A casa Nova Vida
Ontem resolvi manifestar minha disposição para o trabalho voluntário. Sou enxadrista. Fui até um centro terapêutico de recuperação da sanidade mental. É um ambiente aberto. A proposta manicomial é livre. Sem trancafiamento exceto os de ordem química. Esperei para que a moça marcasse um horário, o que foi feito uma semana mais tarde. Retornei. Aguardei uma hora para ser atendido. Outra atendente cordial ouviu o assunto do xadrez. Disse que levaria o caso para assembléia. Sublinhei o quanto em casos não graves o xadrez poderia desempenhar um grande papel e... Ela sorriu, disse que não sabia jogar.
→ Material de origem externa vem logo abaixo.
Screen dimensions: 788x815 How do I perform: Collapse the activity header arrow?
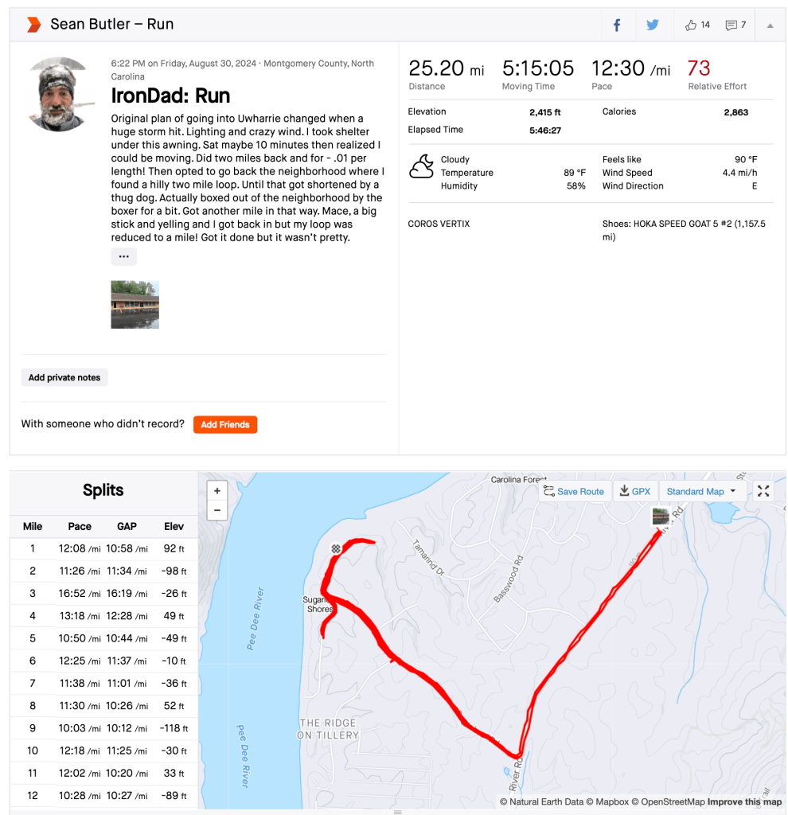coord(770,25)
Escreveu na agenda: xadrez e riu.
Fiquei na sala dos passos perdidos examinando com cuidado o que se passava em torno de mim. Tive a mesma impressão da administração pública, das escolas e até dos hospitais. Com o tempo de mecanização humana no trabalho surge o desinteresse científico para desvendamento dos problemas mais graves. O caos dos valores. O jogo de poder pessoal destitui de importância essa evidência. Vale a correlação catalográfica. Perde-se a noção da busca de algo novo. Tudo sucumbe na tradição. Todos estão se livrando das suas atividades diárias como um fardo pesado. Nada novo pode ser inserido neste contexto. Menos ainda um misterioso jogo, pensei comigo como se isso fosse à visão geral das coisas.
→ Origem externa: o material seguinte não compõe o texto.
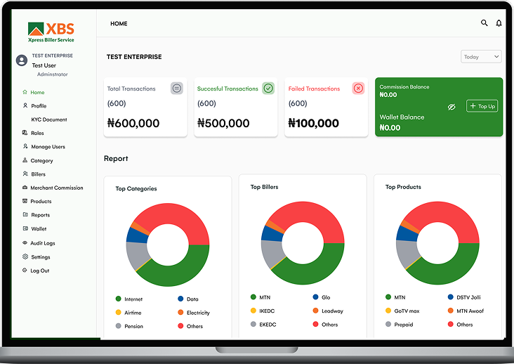This screenshot has height=364, width=514.
Task: Click the search magnifier icon
Action: pos(484,23)
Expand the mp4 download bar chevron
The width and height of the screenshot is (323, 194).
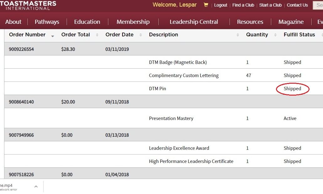click(x=36, y=186)
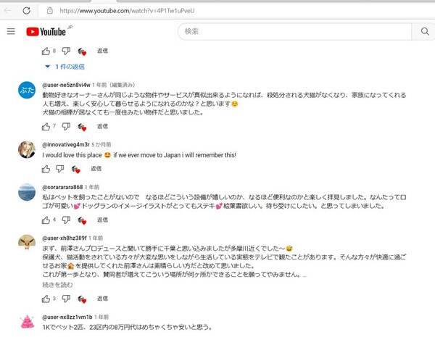Screen dimensions: 435x337
Task: Reply to @sorararara868 using 返信
Action: coord(103,220)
A casa Nova Vida possui pouca estrutura para tanto. É composta de arquitetura egoísta, frágil e meramente simbólica. Há grande demanda e muita deficiência para que possam estudar os casos de loucura com o manto da ciência sob a luz do mistério. A admnistração púbica deixou de ser científica desde os primados fordistas da geração de trinta. É um amontoado político de interesses que convergem para os mesmos salários. Tudo é pintado com muita cor, muita rapidez e pouquíssimo exame.
Na esfera pública há grande agilidade para estreitar, punir e cobrar.
Em casa montei o taboleiro e comecei a jogar em silêncio. Ali estava a humanidade inteira.